§ Task instructions
Only the lines below from the one that contains "This screenshot has height=201, width=335." through the one that contains "Instruction: Click the" should appear in your answer, exact and without pictures.

Saved entries
· · · · · · ·
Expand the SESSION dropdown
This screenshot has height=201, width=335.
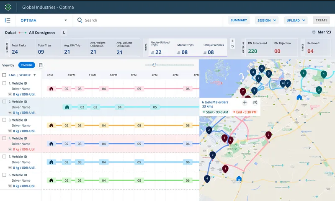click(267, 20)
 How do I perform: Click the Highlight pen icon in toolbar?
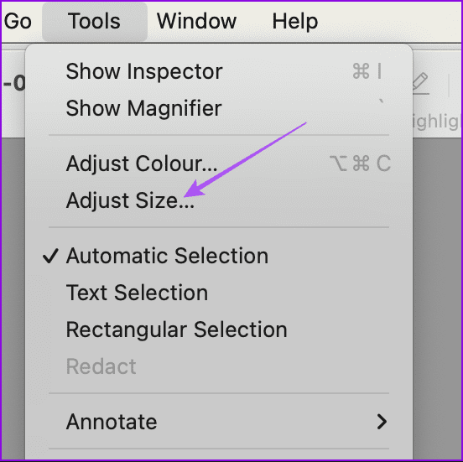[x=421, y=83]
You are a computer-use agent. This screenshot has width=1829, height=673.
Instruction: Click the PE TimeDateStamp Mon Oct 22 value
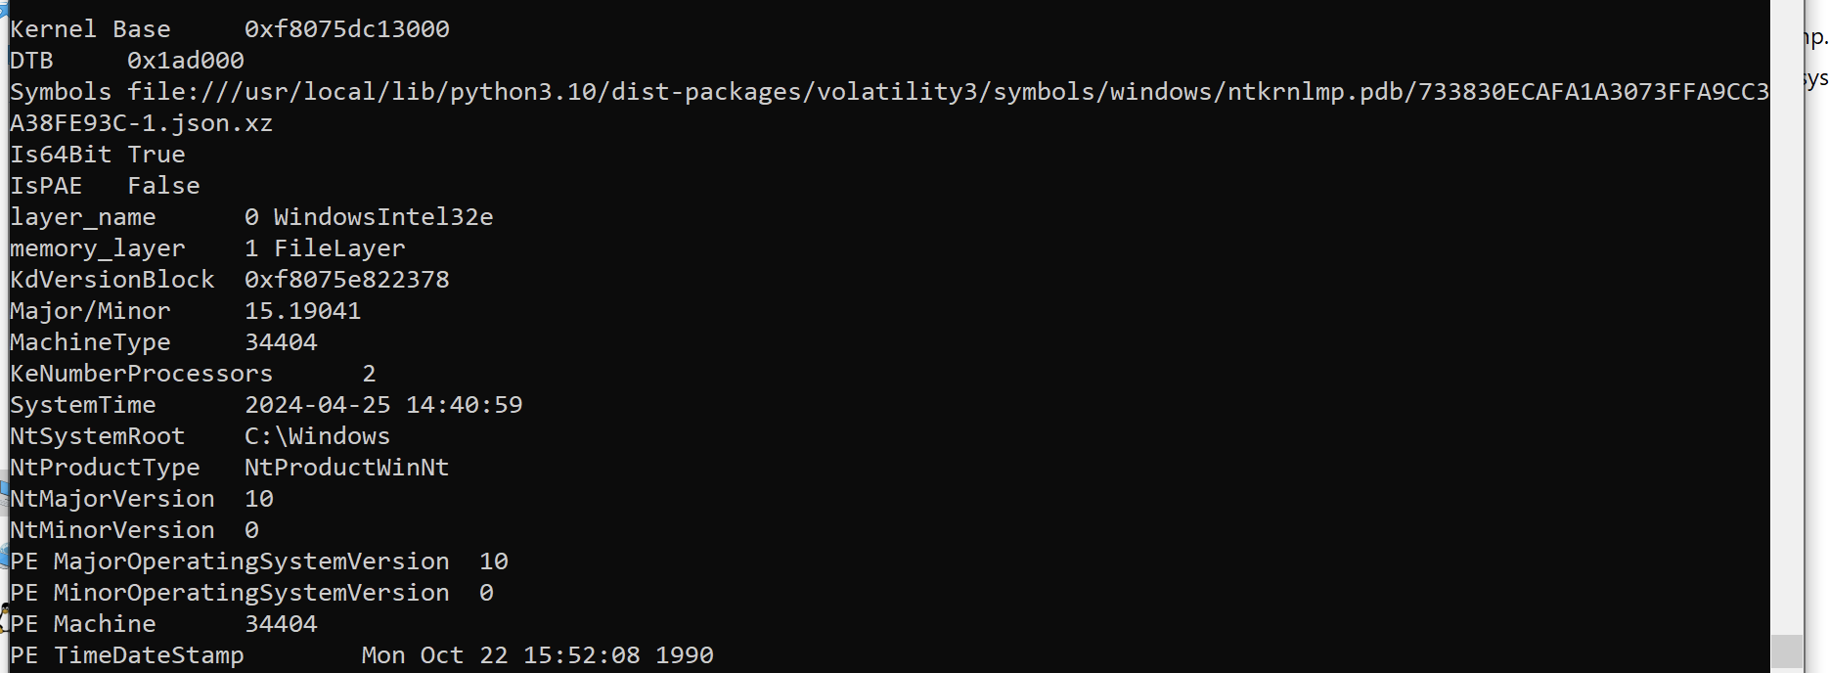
· · · · · · ·
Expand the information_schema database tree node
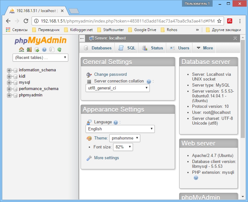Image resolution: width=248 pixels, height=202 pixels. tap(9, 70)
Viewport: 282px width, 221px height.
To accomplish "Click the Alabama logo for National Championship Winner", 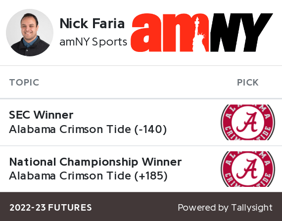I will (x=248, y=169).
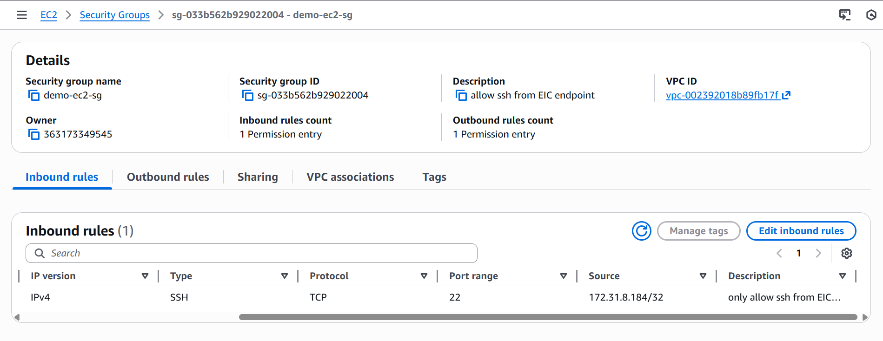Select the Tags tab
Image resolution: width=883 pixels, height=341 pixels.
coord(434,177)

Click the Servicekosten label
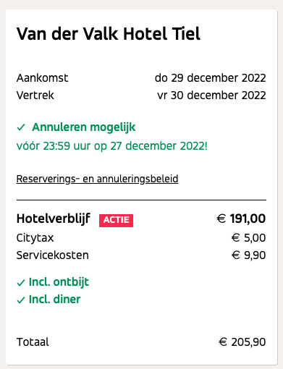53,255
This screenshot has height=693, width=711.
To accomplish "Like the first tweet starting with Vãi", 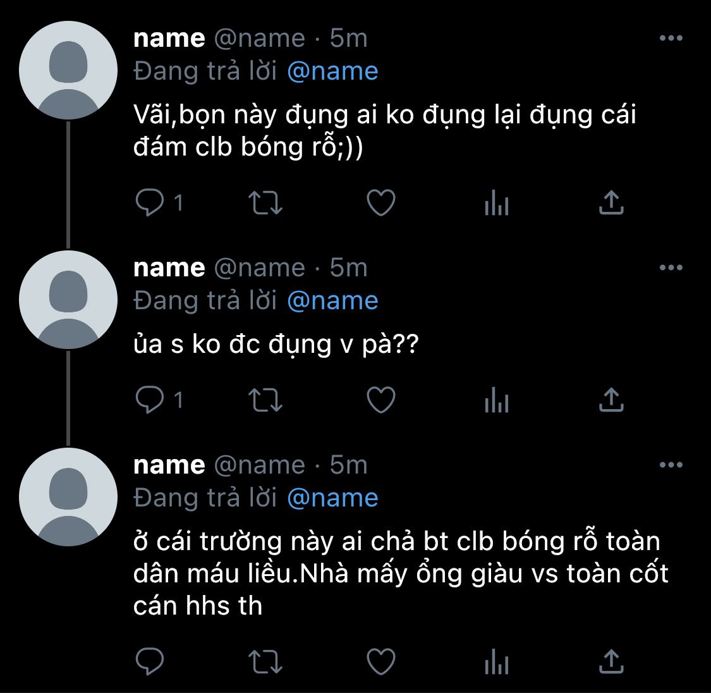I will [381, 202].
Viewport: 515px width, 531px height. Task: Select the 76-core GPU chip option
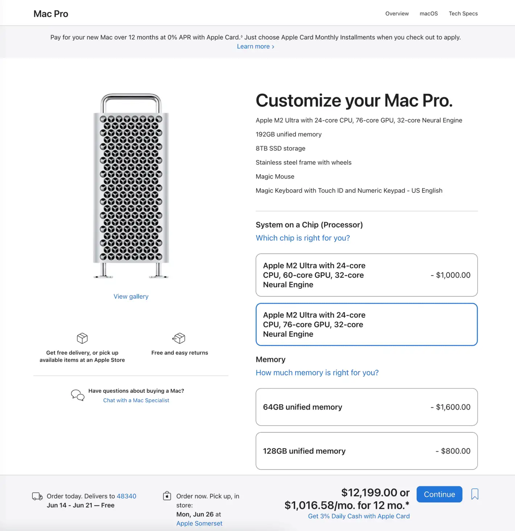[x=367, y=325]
· · · · · · ·
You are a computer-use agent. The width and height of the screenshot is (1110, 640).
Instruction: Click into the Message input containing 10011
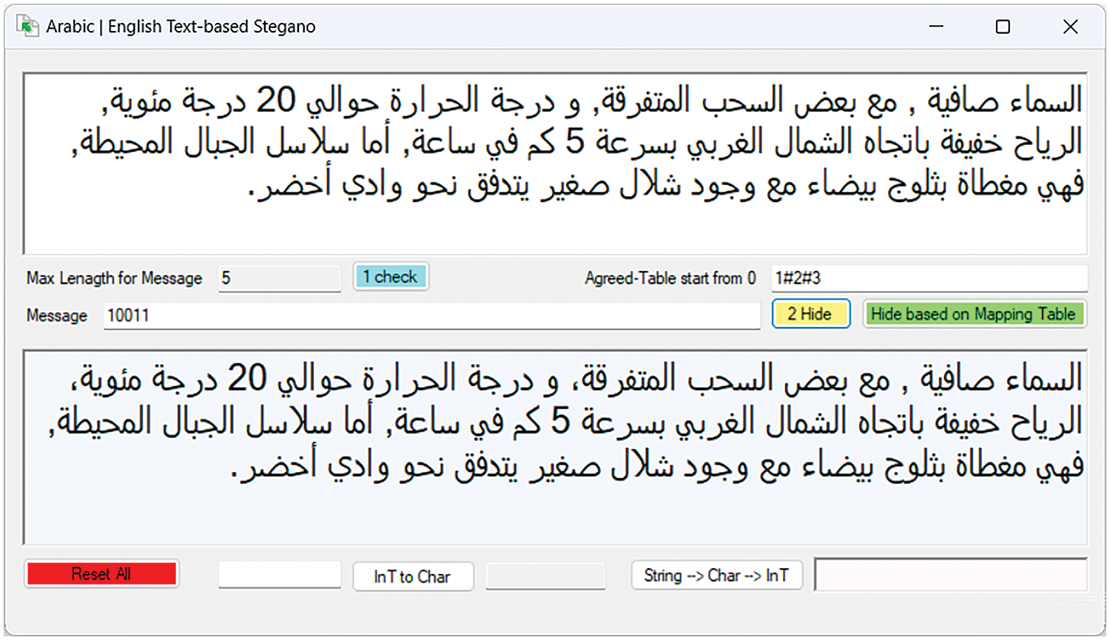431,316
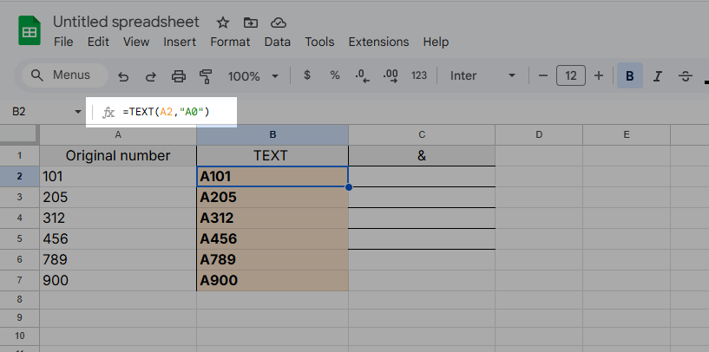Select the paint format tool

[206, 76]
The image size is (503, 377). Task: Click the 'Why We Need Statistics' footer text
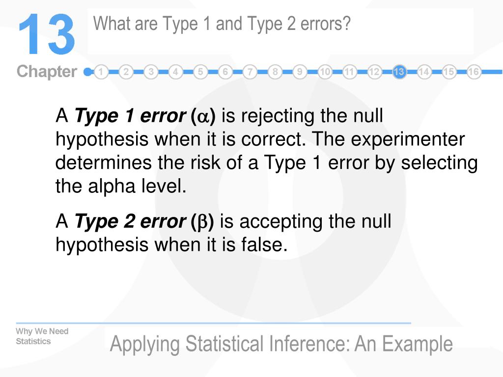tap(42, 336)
· · · · · · ·
§ Exercise output
This screenshot has height=201, width=335.
click(267, 20)
 How do I perform: Click the Highlight pen icon in toolbar?
[x=421, y=83]
You are a computer-use agent. This screenshot has width=1829, height=673.
Instruction: Click the PE TimeDateStamp Mon Oct 22 value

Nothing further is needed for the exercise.